* _Passage for review_:
-- Opening Marker --

Patients with Renal Impairment
Observed trough serum evinacumab-dgnb concentrations at steady-state were comparable between patients with mild or moderate renal impairment and patients with normal renal function. No data are available in patients with severe renal impairment.
Patients with Hepatic Impairment
No data are available in patients with hepatic impairment.
Drug Interaction Studies
Drug interaction studies have not been conducted with evinacumab-dgnb. In a clinical trial, the concentrations of statins (atorvastatin, rosuvastatin, simvastatin) were not meaningfully altered in patients taking statins prior to and post administration of evinacumab-dgnb. Concentrations of evinacumab-dgnb were comparable in patients with HoFH taking or not taking background lipid-lowering therapy.
Carcinogenesis and Mutagenesis
Carcinogenicity studies have not been conducted with evinacumab-dgnb. The mutagenic potential of evinacumab-dgnb has not been evaluated; however, monoclonal antibodies are not expected to alter DNA or chromosomes.
Impairment of Fertility
There were no adverse effects on surrogate markers of fertility (estrous cyclicity, testicular volume, ejaculate volume, sperm motility, total sperm count per ejaculate, and histology of reproductive organs) in a 6-month chronic toxicology study in sexually-mature male and female monkeys subcutaneously administered 10, 30, or 100 mg/kg/week (0.2, 1, and 3-fold MRHD based on AUC, respectively) and intravenously administered 100 mg/kg/week (4-fold MRHD, based on AUC).
In a combined fertility and early embryonic and pre-and postnatal development study in female rats administered evinacumab-dgnb via subcutaneous injection at doses 30 and 100 mg/kg/Q3D beginning 2 weeks prior to mating, no adverse effect on female fertility were observed at any dose. Exposures to evinacumab-dgnb represented less than the human exposure at the MRHD, based on AUC. No effects on male fertility were observed with evinacumab-dgnb administration to male rabbits for 40 days prior to mating with treatment-naïve females. Evinacumab-dgnb was administered to male rabbits intravenously at 100 and 300 mg/kg/Q5D, representing exposures 2- and 5-times, respectively, the human exposure at the MRHD, based on AUC.

-- Closing Marker --

* _Problems and tasks_:
1. For each statement, decide whether it agrees with the evinacumab-dgnb excerpt. Answer yes or no, and quote the words from the excerpt that decide it. (a) No data are available for patients with severe renal impairment. (b) Carcinogenicity studies have been conducted with evinacumab-dgnb. (c) Male rabbits were given evinacumab-dgnb by subcutaneous injection.
2. Quote the evinacumab-dgnb excerpt from "Patients with Renal" to "with hepatic impairment.".
Use nothing but the evinacumab-dgnb excerpt as your source.

* _Information supplied_:

-- Opening Marker --

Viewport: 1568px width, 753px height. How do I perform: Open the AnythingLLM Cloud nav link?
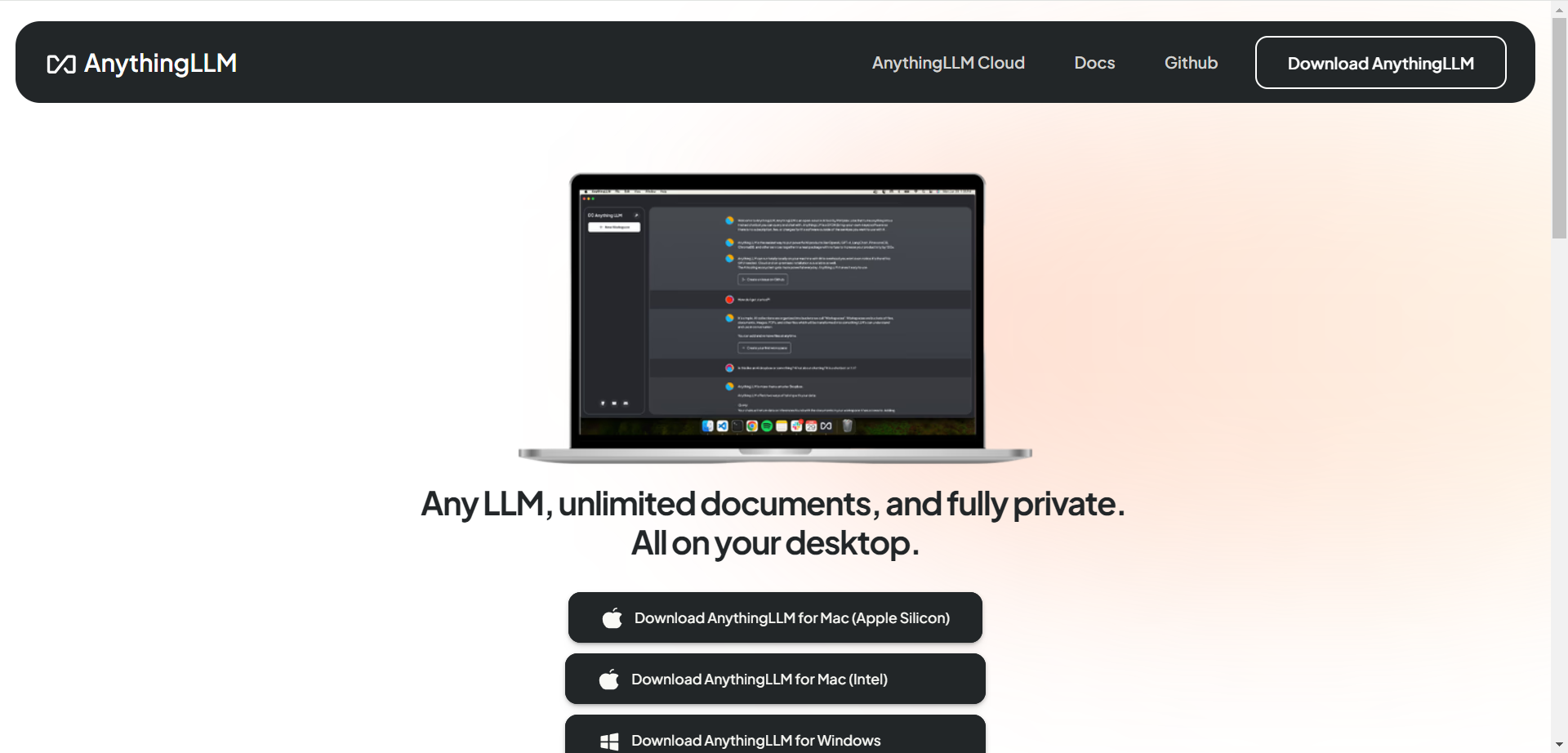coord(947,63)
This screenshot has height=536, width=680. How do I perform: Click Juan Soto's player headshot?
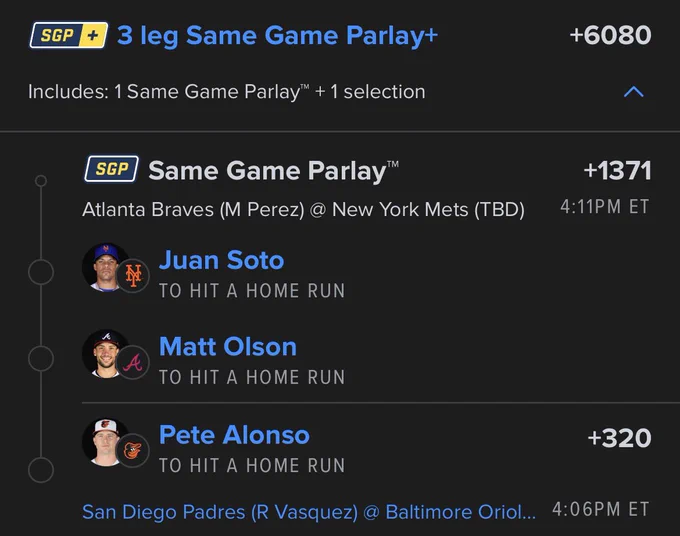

-- Closing Marker --
-- Opening Marker --

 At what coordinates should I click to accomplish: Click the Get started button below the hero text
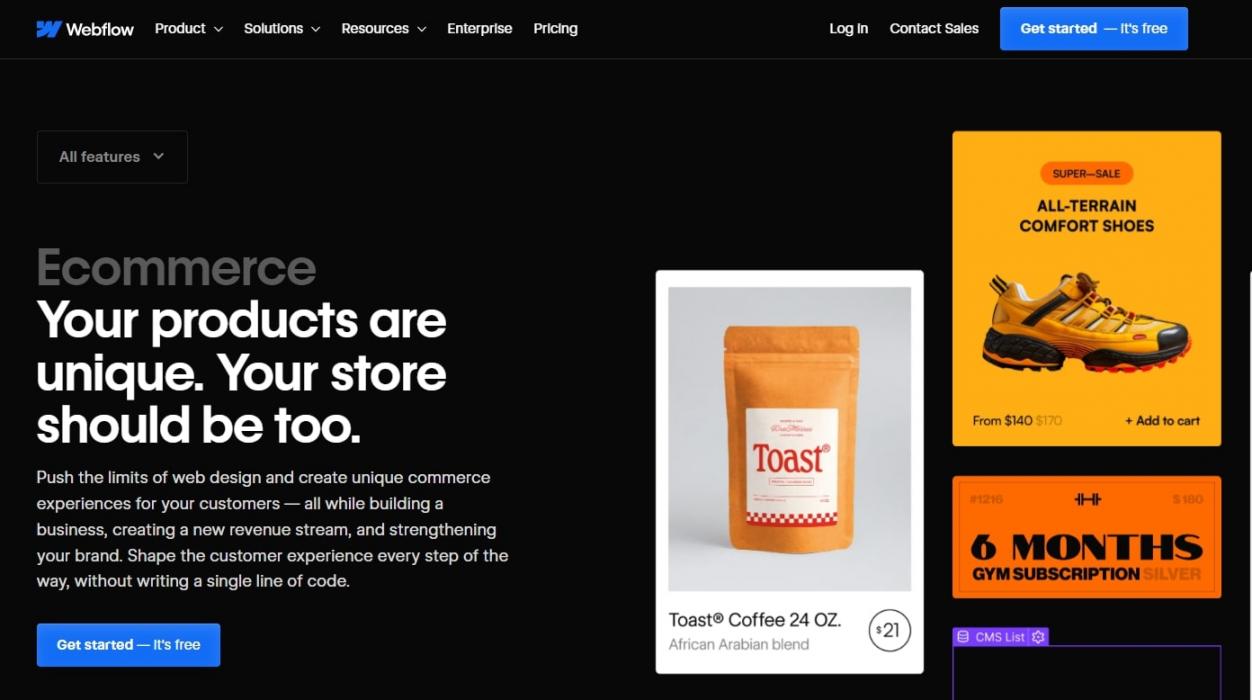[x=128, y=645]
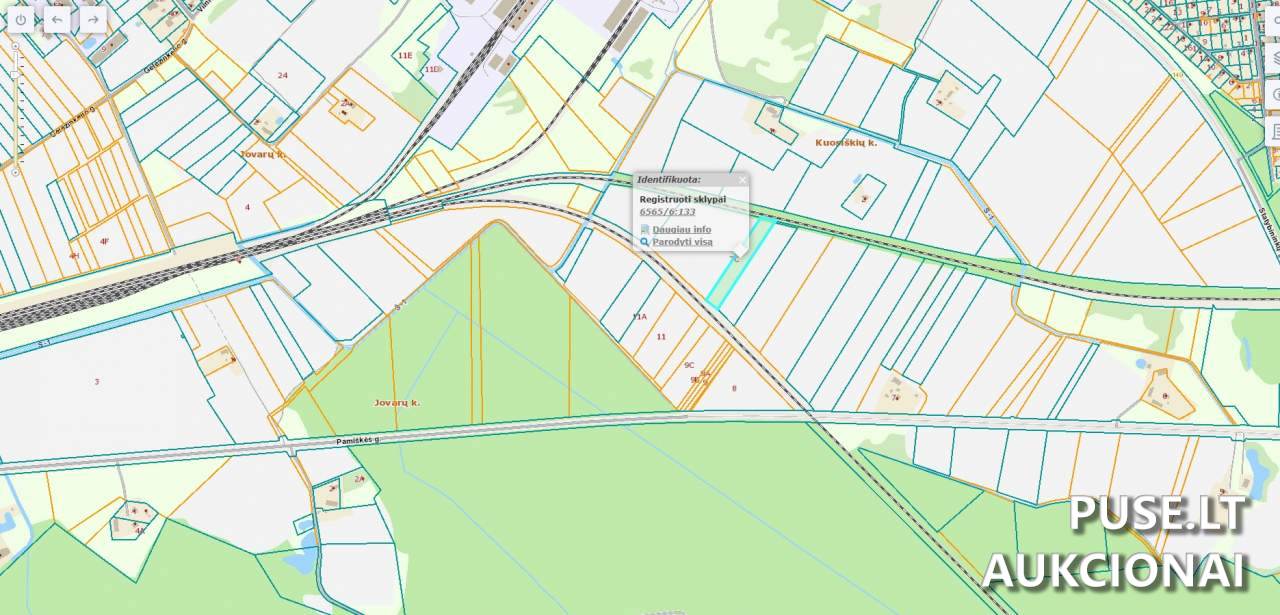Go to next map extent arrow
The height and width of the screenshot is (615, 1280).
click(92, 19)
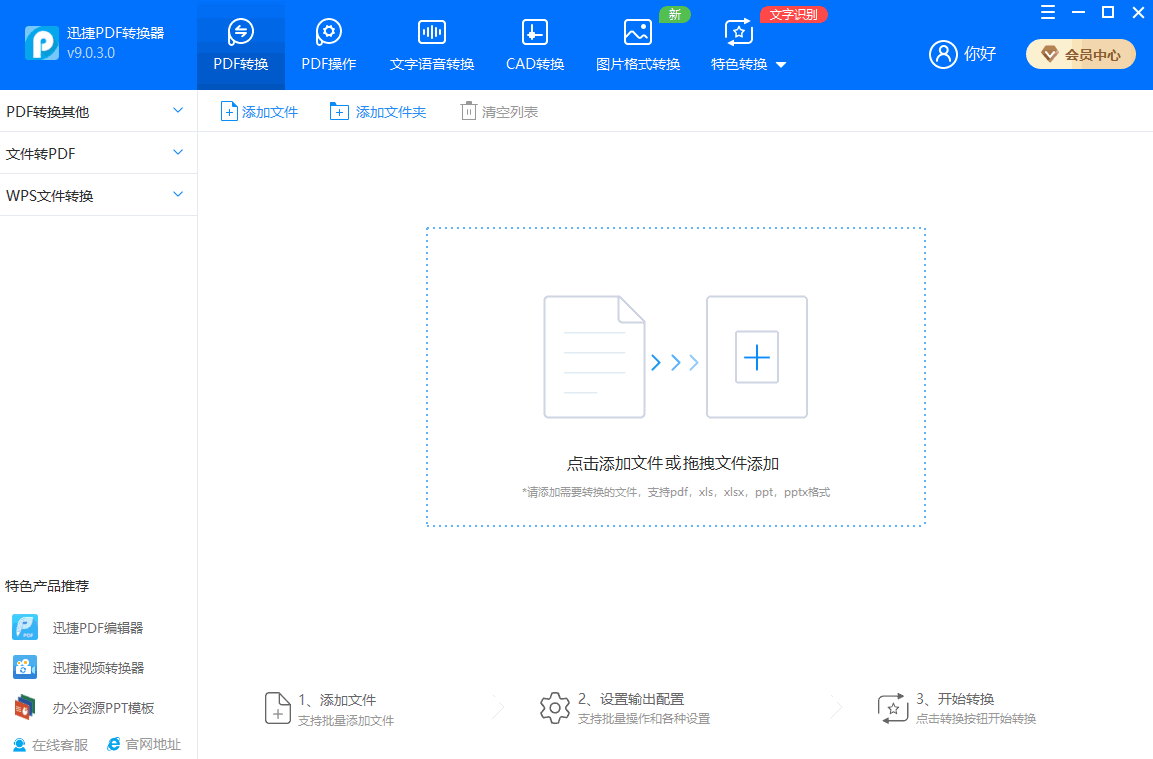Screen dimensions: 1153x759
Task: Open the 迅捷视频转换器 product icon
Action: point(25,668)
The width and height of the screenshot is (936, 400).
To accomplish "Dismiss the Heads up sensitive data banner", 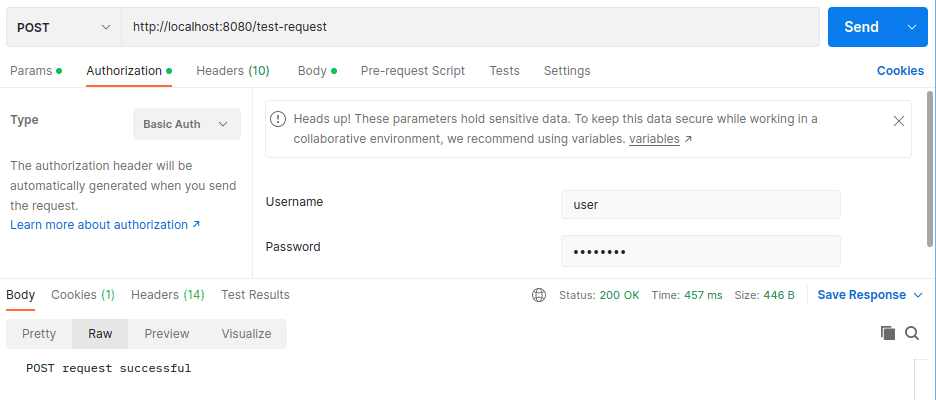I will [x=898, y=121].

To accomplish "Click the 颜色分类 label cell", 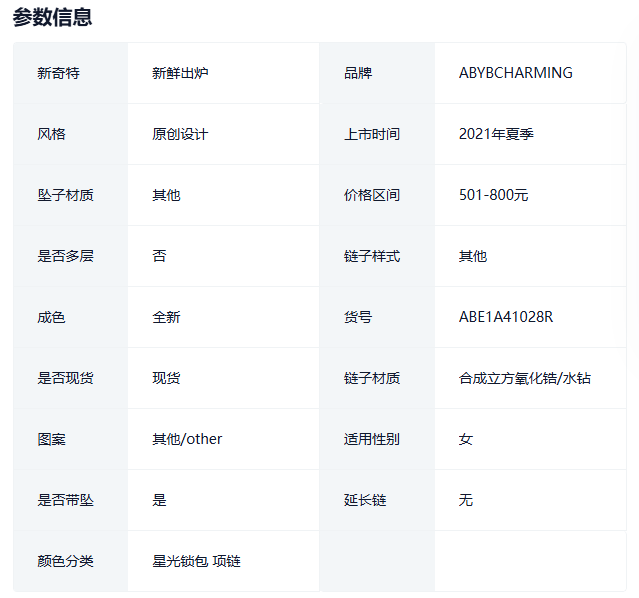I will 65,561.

-- Closing Marker --

* _Answers to each task_:
1.
(a) Yes: "No data are available in patients with severe renal impairment."
(b) No: "Carcinogenicity studies have not been conducted with evinacumab-dgnb."
(c) No: "Evinacumab-dgnb was administered to male rabbits intravenously at 100 and 300 mg/kg/Q5D"

2.
Patients with Renal Impairment
Observed trough serum evinacumab-dgnb concentrations at steady-state were comparable between patients with mild or moderate renal impairment and patients with normal renal function. No data are available in patients with severe renal impairment.
Patients with Hepatic Impairment
No data are available in patients with hepatic impairment.